▸ **TO DO**:
Retype all of the entries that appear below, keeping them exactly as they are.

▸ **SUPPLIED MATERIAL**:
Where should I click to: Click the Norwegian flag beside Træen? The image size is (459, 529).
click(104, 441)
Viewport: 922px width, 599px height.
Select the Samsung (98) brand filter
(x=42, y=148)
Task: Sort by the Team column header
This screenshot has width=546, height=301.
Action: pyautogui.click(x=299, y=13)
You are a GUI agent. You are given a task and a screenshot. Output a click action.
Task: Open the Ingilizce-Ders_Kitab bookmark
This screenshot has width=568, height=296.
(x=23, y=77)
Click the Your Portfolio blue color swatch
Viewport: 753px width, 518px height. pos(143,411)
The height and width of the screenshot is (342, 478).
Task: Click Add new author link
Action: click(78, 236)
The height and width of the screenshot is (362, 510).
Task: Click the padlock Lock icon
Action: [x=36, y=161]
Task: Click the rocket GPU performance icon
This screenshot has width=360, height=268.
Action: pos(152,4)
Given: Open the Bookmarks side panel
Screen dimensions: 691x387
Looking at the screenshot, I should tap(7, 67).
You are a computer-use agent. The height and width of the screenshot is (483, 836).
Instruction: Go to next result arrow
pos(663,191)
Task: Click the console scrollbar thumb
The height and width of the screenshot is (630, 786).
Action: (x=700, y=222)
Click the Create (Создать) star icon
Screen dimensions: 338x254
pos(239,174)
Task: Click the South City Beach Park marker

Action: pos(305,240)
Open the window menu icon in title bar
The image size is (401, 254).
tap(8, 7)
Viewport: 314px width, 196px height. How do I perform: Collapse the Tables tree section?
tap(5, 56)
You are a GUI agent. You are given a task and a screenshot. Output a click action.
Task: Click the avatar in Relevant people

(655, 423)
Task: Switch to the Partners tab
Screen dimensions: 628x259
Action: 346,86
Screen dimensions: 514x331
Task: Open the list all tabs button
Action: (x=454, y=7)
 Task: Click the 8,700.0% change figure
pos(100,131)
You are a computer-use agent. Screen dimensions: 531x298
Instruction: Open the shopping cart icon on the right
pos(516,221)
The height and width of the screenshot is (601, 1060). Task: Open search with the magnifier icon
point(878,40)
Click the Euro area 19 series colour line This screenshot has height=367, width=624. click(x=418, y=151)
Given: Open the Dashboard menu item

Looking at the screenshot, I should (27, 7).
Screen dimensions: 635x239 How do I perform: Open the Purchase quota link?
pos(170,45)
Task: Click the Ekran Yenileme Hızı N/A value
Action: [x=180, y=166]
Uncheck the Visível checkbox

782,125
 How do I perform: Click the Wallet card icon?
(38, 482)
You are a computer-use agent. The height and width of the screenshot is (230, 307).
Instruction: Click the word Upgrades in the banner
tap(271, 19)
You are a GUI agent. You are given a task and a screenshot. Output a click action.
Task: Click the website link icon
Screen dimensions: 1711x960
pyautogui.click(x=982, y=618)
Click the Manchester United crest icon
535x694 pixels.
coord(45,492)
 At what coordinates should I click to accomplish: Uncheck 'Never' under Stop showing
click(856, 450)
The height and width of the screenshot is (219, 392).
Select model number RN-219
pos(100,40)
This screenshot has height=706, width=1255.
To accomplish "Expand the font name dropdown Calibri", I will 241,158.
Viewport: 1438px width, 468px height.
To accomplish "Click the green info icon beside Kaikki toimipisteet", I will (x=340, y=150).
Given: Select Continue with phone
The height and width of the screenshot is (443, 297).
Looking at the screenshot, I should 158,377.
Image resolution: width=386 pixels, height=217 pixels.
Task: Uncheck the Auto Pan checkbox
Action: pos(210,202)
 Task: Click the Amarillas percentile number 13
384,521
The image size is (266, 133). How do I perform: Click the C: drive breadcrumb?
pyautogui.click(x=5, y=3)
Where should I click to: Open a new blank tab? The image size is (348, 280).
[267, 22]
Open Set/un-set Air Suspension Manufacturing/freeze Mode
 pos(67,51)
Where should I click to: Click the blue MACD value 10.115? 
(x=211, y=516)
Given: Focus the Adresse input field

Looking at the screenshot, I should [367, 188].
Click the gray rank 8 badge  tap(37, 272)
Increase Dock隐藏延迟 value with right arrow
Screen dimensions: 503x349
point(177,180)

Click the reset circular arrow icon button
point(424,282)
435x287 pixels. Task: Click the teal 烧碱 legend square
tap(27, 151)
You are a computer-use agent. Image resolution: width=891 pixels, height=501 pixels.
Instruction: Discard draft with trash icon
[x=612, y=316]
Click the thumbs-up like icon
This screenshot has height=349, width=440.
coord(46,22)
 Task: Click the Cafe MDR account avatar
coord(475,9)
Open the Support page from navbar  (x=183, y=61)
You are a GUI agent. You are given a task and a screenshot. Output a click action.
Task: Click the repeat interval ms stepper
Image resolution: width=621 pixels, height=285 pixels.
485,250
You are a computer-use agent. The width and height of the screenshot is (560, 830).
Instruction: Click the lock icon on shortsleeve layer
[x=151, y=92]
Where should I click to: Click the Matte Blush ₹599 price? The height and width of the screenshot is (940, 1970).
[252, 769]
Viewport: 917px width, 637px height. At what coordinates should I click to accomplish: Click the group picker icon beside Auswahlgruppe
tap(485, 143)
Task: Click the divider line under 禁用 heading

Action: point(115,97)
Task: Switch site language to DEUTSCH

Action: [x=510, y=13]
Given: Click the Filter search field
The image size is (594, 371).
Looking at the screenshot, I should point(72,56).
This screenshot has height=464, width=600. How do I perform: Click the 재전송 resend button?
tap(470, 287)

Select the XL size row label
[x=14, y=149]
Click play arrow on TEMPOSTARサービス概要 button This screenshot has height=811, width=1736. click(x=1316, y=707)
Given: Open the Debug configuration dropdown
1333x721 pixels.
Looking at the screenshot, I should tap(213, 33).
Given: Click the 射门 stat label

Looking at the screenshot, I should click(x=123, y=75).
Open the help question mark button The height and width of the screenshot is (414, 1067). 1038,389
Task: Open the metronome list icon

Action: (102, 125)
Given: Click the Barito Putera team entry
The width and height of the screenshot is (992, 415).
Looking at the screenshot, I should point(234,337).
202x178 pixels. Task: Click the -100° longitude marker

▸ **WRITTEN SOLUTION**:
Where should I click to: Click the Norwegian flag beside Træen? The image size is (459, 529).
click(104, 441)
Viewport: 922px width, 599px height.
Select the Samsung (98) brand filter
(x=42, y=148)
Task: Sort by the Team column header
This screenshot has width=546, height=301.
Action: pyautogui.click(x=299, y=13)
You are a GUI agent. You are given a task and a screenshot. Output a click action.
Task: Open the Ingilizce-Ders_Kitab bookmark
This screenshot has width=568, height=296.
(x=23, y=77)
Click the Your Portfolio blue color swatch
Viewport: 753px width, 518px height. pos(143,411)
The height and width of the screenshot is (342, 478).
Task: Click Add new author link
Action: click(78, 236)
The height and width of the screenshot is (362, 510).
Task: Click the padlock Lock icon
Action: [x=36, y=161]
Task: Click the rocket GPU performance icon
This screenshot has width=360, height=268.
Action: pos(152,4)
Given: Open the Bookmarks side panel
Screen dimensions: 691x387
Looking at the screenshot, I should tap(7, 67).
You are a computer-use agent. The height and width of the screenshot is (483, 836).
Instruction: Go to next result arrow
pos(663,191)
Task: Click the console scrollbar thumb
The height and width of the screenshot is (630, 786).
Action: (x=700, y=222)
Click the Create (Создать) star icon
Screen dimensions: 338x254
pos(239,174)
Task: Click the South City Beach Park marker

Action: pos(305,240)
Open the window menu icon in title bar
The image size is (401, 254).
tap(8, 7)
Viewport: 314px width, 196px height. How do I perform: Collapse the Tables tree section?
tap(5, 56)
You are a GUI agent. You are given a task and a screenshot. Output a click action.
Task: Click the avatar in Relevant people

(655, 423)
Task: Switch to the Partners tab
Screen dimensions: 628x259
Action: 346,86
Screen dimensions: 514x331
Task: Open the list all tabs button
Action: (x=454, y=7)
 Task: Click the 8,700.0% change figure
pos(100,131)
You are a computer-use agent. Screen dimensions: 531x298
Instruction: Open the shopping cart icon on the right
pos(516,221)
The height and width of the screenshot is (601, 1060). Task: Open search with the magnifier icon
point(878,40)
Click the Euro area 19 series colour line This screenshot has height=367, width=624. click(x=418, y=151)
Given: Open the Dashboard menu item

Looking at the screenshot, I should (27, 7).
Screen dimensions: 635x239 How do I perform: Open the Purchase quota link?
pos(170,45)
Task: Click the Ekran Yenileme Hızı N/A value
Action: [x=180, y=166]
Uncheck the Visível checkbox

782,125
 How do I perform: Click the Wallet card icon?
(38, 482)
You are a computer-use agent. The height and width of the screenshot is (230, 307).
Instruction: Click the word Upgrades in the banner
tap(271, 19)
You are a GUI agent. You are given a task and a screenshot. Output a click action.
Task: Click the website link icon
Screen dimensions: 1711x960
pyautogui.click(x=982, y=618)
Click the Manchester United crest icon
535x694 pixels.
coord(45,492)
 At what coordinates should I click to accomplish: Uncheck 'Never' under Stop showing
click(856, 450)
The height and width of the screenshot is (219, 392).
Select model number RN-219
pos(100,40)
This screenshot has height=706, width=1255.
To accomplish "Expand the font name dropdown Calibri", I will 241,158.
Viewport: 1438px width, 468px height.
To accomplish "Click the green info icon beside Kaikki toimipisteet", I will (x=340, y=150).
Given: Select Continue with phone
The height and width of the screenshot is (443, 297).
Looking at the screenshot, I should 158,377.
Image resolution: width=386 pixels, height=217 pixels.
Task: Uncheck the Auto Pan checkbox
Action: pos(210,202)
 Task: Click the Amarillas percentile number 13
384,521
The image size is (266, 133). How do I perform: Click the C: drive breadcrumb?
pyautogui.click(x=5, y=3)
Where should I click to: Open a new blank tab? The image size is (348, 280).
[267, 22]
Open Set/un-set Air Suspension Manufacturing/freeze Mode
 pos(67,51)
Where should I click to: Click the blue MACD value 10.115? 
(x=211, y=516)
Given: Focus the Adresse input field

Looking at the screenshot, I should [367, 188].
Click the gray rank 8 badge  tap(37, 272)
Increase Dock隐藏延迟 value with right arrow
Screen dimensions: 503x349
point(177,180)

Click the reset circular arrow icon button
point(424,282)
435x287 pixels. Task: Click the teal 烧碱 legend square
tap(27, 151)
You are a computer-use agent. Image resolution: width=891 pixels, height=501 pixels.
Instruction: Discard draft with trash icon
[x=612, y=316]
Click the thumbs-up like icon
This screenshot has height=349, width=440.
coord(46,22)
 Task: Click the Cafe MDR account avatar
coord(475,9)
Open the Support page from navbar  (x=183, y=61)
You are a GUI agent. You are given a task and a screenshot. Output a click action.
Task: Click the repeat interval ms stepper
Image resolution: width=621 pixels, height=285 pixels.
485,250
You are a computer-use agent. The width and height of the screenshot is (560, 830).
Instruction: Click the lock icon on shortsleeve layer
[x=151, y=92]
Where should I click to: Click the Matte Blush ₹599 price? The height and width of the screenshot is (940, 1970).
[252, 769]
Viewport: 917px width, 637px height. At what coordinates should I click to accomplish: Click the group picker icon beside Auswahlgruppe
tap(485, 143)
Task: Click the divider line under 禁用 heading

Action: point(115,97)
Task: Switch site language to DEUTSCH

Action: [x=510, y=13]
Given: Click the Filter search field
The image size is (594, 371).
Looking at the screenshot, I should point(72,56).
This screenshot has height=464, width=600. How do I perform: Click the 재전송 resend button?
tap(470, 287)

Select the XL size row label
[x=14, y=149]
Click play arrow on TEMPOSTARサービス概要 button This screenshot has height=811, width=1736. click(x=1316, y=707)
Given: Open the Debug configuration dropdown
1333x721 pixels.
Looking at the screenshot, I should tap(213, 33).
Given: Click the 射门 stat label

Looking at the screenshot, I should click(x=123, y=75).
Open the help question mark button The height and width of the screenshot is (414, 1067). 1038,389
Task: Open the metronome list icon

Action: (102, 125)
Given: Click the Barito Putera team entry
The width and height of the screenshot is (992, 415).
Looking at the screenshot, I should point(234,337).
202x178 pixels. Task: Click the -100° longitude marker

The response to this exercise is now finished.